Op zoek naar een opening pak ik het krantje weer en sla ‘m opzichtig open. Dan zeg ik zuchtend hardop: „Ja, het is wat”. Ik doe de krant weer weg en de dame kijkt me strak aan. „Ja, het is zeker wat”, zegt ze fel. We pingpongen wat algemeenheden over en weer. „Ja, we moeten het er maar mee doen.” „Ach ja, toe maar, wij hebben het niet voor het zeggen.”
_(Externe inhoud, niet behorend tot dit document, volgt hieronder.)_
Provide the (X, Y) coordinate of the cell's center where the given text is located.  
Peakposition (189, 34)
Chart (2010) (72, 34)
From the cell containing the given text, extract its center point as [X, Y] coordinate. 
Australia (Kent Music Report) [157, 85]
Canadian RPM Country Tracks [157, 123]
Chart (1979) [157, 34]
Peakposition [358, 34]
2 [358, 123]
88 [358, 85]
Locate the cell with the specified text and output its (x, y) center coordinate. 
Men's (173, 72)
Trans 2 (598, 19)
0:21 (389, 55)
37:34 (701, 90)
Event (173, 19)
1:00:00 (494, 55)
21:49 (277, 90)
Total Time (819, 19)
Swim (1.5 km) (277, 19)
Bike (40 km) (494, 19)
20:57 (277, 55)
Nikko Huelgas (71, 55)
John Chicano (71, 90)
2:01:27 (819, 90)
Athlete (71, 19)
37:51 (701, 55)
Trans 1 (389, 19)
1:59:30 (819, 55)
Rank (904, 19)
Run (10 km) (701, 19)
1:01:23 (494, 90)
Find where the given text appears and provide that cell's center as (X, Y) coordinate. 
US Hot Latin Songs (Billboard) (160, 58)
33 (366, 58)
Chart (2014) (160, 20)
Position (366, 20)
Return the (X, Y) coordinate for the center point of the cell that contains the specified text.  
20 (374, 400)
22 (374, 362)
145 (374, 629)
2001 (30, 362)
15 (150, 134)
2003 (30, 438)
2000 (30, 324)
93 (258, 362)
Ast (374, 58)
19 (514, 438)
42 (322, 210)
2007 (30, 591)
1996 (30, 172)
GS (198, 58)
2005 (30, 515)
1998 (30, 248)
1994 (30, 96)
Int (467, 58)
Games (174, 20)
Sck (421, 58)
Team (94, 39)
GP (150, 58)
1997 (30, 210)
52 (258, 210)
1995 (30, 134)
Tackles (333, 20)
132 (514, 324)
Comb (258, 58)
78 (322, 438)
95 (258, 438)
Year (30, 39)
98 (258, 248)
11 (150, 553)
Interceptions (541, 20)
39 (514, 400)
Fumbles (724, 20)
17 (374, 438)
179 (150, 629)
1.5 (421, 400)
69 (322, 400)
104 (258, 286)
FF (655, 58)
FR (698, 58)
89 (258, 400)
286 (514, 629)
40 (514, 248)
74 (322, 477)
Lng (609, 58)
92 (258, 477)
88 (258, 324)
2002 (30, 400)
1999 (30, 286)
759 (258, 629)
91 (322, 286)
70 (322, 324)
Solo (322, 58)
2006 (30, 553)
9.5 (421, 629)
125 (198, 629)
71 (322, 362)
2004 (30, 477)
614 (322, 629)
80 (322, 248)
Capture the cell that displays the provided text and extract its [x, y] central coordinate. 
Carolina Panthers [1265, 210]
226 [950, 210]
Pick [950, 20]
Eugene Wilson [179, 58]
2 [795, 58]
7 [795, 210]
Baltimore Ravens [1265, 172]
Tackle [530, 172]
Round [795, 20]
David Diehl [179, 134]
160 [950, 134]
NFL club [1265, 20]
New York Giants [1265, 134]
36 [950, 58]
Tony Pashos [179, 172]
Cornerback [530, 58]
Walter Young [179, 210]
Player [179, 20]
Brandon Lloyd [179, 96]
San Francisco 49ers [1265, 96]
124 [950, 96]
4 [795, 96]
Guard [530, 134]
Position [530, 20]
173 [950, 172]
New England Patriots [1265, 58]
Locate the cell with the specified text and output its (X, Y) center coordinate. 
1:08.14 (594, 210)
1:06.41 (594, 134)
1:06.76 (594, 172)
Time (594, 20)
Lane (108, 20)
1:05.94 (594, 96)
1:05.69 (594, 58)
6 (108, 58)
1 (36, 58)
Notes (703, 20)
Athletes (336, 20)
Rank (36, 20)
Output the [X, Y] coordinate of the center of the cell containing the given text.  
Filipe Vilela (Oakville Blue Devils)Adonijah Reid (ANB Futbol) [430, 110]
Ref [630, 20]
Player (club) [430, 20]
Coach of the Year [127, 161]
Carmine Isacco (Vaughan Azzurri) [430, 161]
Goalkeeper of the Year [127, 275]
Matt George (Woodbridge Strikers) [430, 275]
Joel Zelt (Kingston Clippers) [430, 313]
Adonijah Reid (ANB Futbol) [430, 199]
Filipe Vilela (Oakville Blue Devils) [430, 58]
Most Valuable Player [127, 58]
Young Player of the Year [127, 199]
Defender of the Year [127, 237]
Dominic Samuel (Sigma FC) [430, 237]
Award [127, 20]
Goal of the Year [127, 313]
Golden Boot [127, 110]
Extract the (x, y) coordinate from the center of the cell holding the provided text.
Als we Mariënberg voorbijrijden, bedenk ik hoe ik haar kan vragen of de spanning in de wereld nu erger is dan bijvoorbeeld ten tijde van de Cubacrisis. Net als ik mijn mond open wil doen, zegt de oudere dame: „Vroeger was dat toch anders, dan wist je, dat komt wel goed. Toen was het overzichtelijker en dan werd het opgelost. Hoe moeilijk kan het in vredesnaam zijn om de trein op tijd te laten lopen! Nu moet m’n dochter een half uur wachten op station Coevorden.”